Detroit Tigers
- Pitcher
- Born: April 22, 1999 (age 27) Gahanna, Ohio, U.S.
- Bats: LeftThrows: Left

MLB debut
- July 22, 2023, for the San Diego Padres

MLB statistics (through 2023 season)
- Win–loss record: 1–0
- Earned run average: 5.40
- Strikeouts: 1
- Stats at Baseball Reference

Teams
- San Diego Padres (2023);

= Jackson Wolf =

American baseball player (born 1999)

Jackson David Wolf (born April 22, 1999) is an American professional baseball pitcher in the Detroit Tigers organization. He has previously played in Major League Baseball (MLB) for the San Diego Padres.

==Amateur career==
Wolf attended Lincoln High School in Gahanna, Ohio, where he played baseball. He went unselected in the 2017 Major League Baseball draft and enrolled at West Virginia University where he played college baseball.

During the summer of 2019, Wolf played in the Cape Cod Baseball League with the Cotuit Kettleers. As a senior at West Virginia in 2021, he started 14 games and went 6-5 with a 3.03 ERA and 104 strikeouts over 89 innings. Following the end of the season, he was selected by the San Diego Padres in the fourth round with the 129th overall selection of the 2021 Major League Baseball draft. He signed with the team for $300,000.

==Professional career==
===San Diego Padres===
Wolf split his first professional season in 2021 between the Rookie-level Arizona Complex League Padres and the Single-A Lake Elsinore Storm, posting a 3.00 ERA and 24 strikeouts over 15 innings. He opened the 2022 season with the High-A Fort Wayne TinCaps, starting 22 games and going 7-8 with a 4.01 ERA and 134 strikeouts over 119 innings. He was later promoted to the Double-A San Antonio Missions near the season's end with whom he made two starts.

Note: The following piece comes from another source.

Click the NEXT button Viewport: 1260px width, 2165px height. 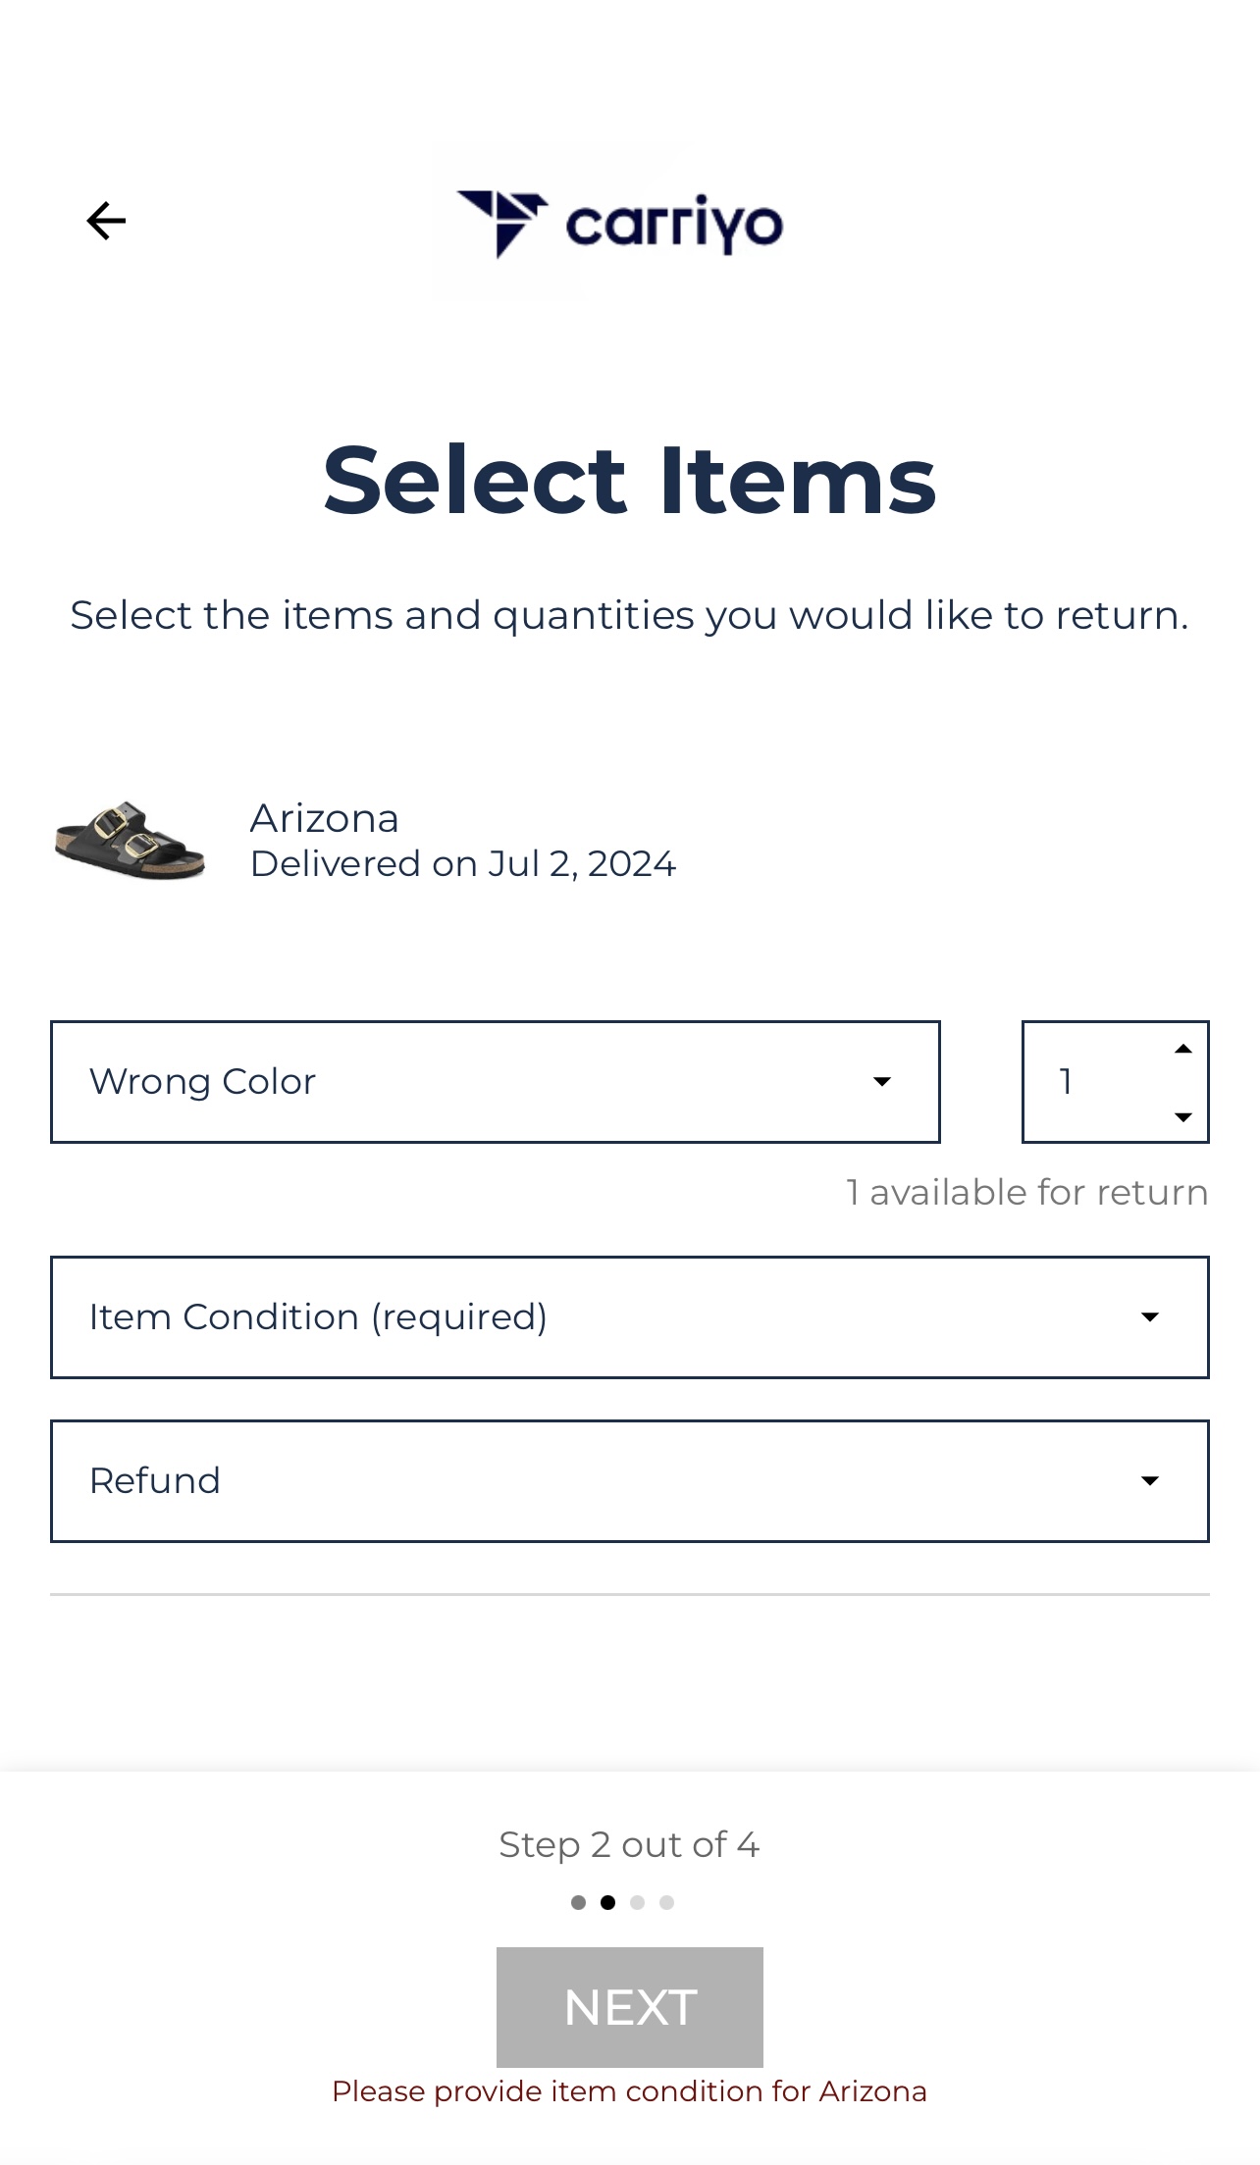pos(630,2007)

He returned to San Antonio to begin the 2023 season. In 17 starts, Wolf logged an 8–8 record and 3.39 ERA with 104 strikeouts across 85 innings pitched. On July 22, 2023, Wolf was selected to the 40-man roster and promoted to the major leagues for the first time. He started and won that day's game, pitching five innings and giving up three runs in a 14-3 Padres rout of the Detroit Tigers in Detroit. Wolf was optioned back to San Antonio the following day.

===Pittsburgh Pirates===
On August 1, 2023, the Padres traded Wolf, Alfonso Rivas, and Estuar Suero to the Pittsburgh Pirates in exchange for Ji-man Choi and Rich Hill. He made eight starts for the Double–A Altoona Curve, logging an 0–4 record and 4.25 ERA with 30 strikeouts across 36 innings pitched. Wolf was assigned to Double–A Altoona to begin the 2024 season. However, he was designated for assignment following multiple roster moves on March 28, 2024.

===San Diego Padres (second stint)===
On April 2, 2024, Wolf was traded back to the San Diego Padres in exchange for Kervin Pichardo. In 23 games (18 starts) for the Triple–A El Paso Chihuahuas, he struggled to a 3–9 record and 7.21 ERA with 71 strikeouts across 83 2/3 innings pitched. On August 8, Wolf was designated for assignment by the Padres. He cleared waivers and was sent outright to El Paso on August 10.

===Detroit Tigers===
On August 3, 2026, Wolf and Kash Mayfield were traded to the Detroit Tigers in exchange for Casey Mize and Gage Workman.